Durante la última década, el Perú ha mantenido uno de los niveles de inversión pública más elevados de América Latina como porcentaje del PBI. Pero, ello no se ha traducido en mejoras equivalentes en competitividad, productividad ni calidad de los servicios públicos.
El Consejo Privado de Competitividad (CPC) ha advertido reiteradamente que las principales limitaciones no radican en la falta de recursos, sino en un sistema fragmentado de planificación, una elevada rotación de funcionarios, escasas capacidades técnicas en los gobiernos subnacionales y una gestión orientada a ejecutar presupuesto antes que a generar resultados.

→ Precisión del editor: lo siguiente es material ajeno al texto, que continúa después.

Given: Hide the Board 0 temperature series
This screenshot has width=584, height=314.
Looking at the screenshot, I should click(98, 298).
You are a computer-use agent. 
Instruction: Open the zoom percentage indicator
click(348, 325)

En el Boletín de inversión pública del CPC, al cierre de julio de 2026 se confirma que estos problemas persisten. Aunque el presupuesto para inversión alcanza más de S/70 mil millones, el 37% de los proyectos aún no registra ninguna ejecución, manteniendo más de S/10 mil millones sin utilizar.

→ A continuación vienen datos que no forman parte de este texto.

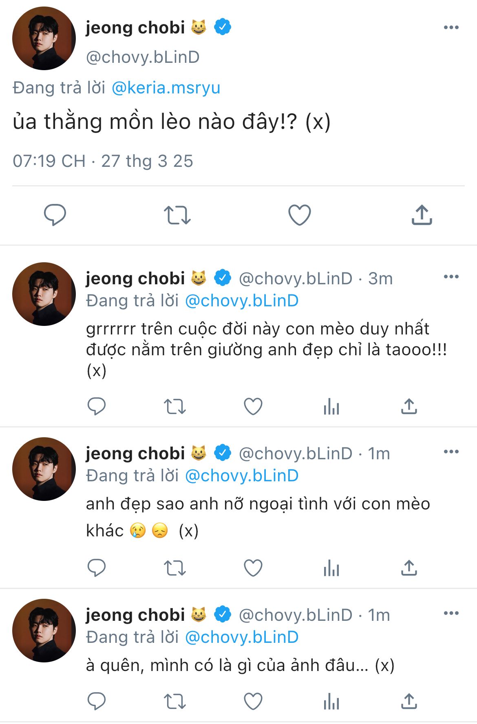This screenshot has height=724, width=477.
Task: View analytics for the 'à quên' reply
Action: [x=331, y=702]
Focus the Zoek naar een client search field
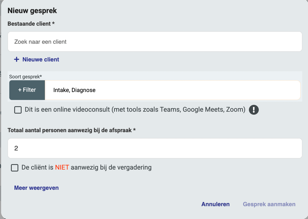 click(155, 42)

Más preocupante aún es que, para ejecutar la totalidad del presupuesto durante los meses restantes del año, sería necesario acelerar el ritmo promedio mensual en 70%, mientras que los gobiernos locales tendrían que multiplicarlo por 2.5 veces. Difícilmente ello puede lograrse sin sacrificar calidad o concentrar la ejecución en los últimos meses del año.

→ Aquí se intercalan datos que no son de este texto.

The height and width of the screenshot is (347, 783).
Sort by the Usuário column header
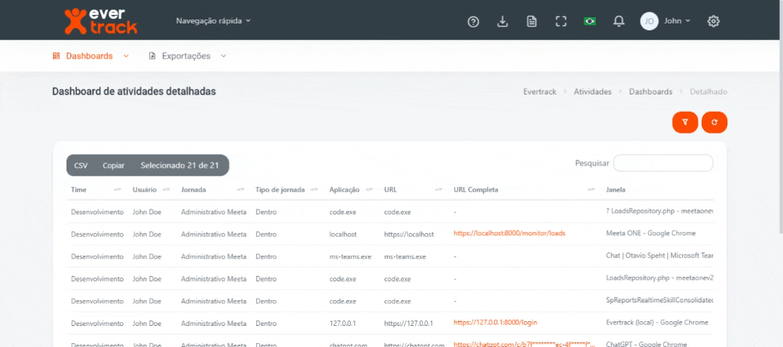click(x=144, y=190)
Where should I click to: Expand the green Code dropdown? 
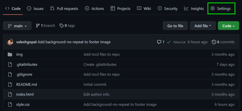pos(229,26)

Los datos también muestran importantes heterogeneidades. Mientras algunos sectores y gobiernos subnacionales mantienen niveles aceptables de ejecución, otros continúan muy rezagados, evidenciando que el problema no es de disponibilidad de recursos, sino de capacidades de gestión. Casos como Educación, algunos gobiernos regionales o municipios con elevados presupuestos, pero baja ejecución, reflejan que el desafío sigue siendo institucional antes que financiero.
Por ello, la agenda pendiente no consiste únicamente en asignar más presupuesto. Requiere reformulas completamente la lógica del “Invierte.pe”, profesionalizar las unidades ejecutoras, reducir la rotación de funcionarios, consolidar equipos técnicos permanentes, poner límites a los incentivos que llevan a la aprobación de nuevos proyectos sin finalizar los que están en marcha. Asimismo, resulta indispensable profundizar mecanismos de asistencia técnica para gobiernos regionales y locales, donde se concentra la mayor parte del presupuesto de inversión.
El Perú no enfrenta una escasez de inversión pública, efrenta una escasez de capacidad para transformarla en infraestructura de calidad. Mientras no resolvamos ese problema, seguiremos confundiendo mayor gasto con mayor desarrollo, cuando la verdadera competitividad comienza mucho antes: en la calidad de las instituciones que administran cada sol de los contribuyentes.